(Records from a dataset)

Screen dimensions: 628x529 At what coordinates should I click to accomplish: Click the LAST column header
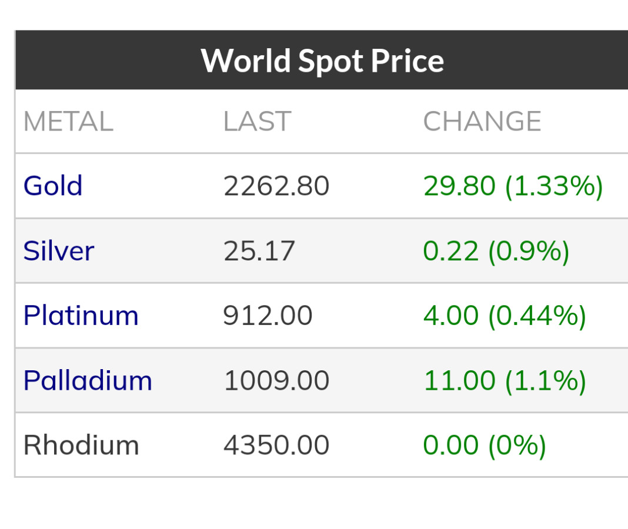coord(257,122)
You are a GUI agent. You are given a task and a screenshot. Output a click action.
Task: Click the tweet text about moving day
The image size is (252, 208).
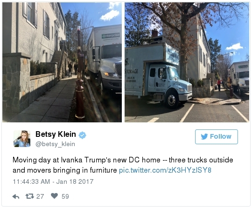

> [Your assignment] Repeat the records above verbatim, with no pictures in the result.

> [Written answer]
Screen dimensions: 628x529 At what coordinates should I click to accomplish: Click the LAST column header
coord(257,122)
You are a GUI agent. You are given a task and a screenshot. Output a click action.
Task: Click the tweet text about moving day
The image size is (252, 208).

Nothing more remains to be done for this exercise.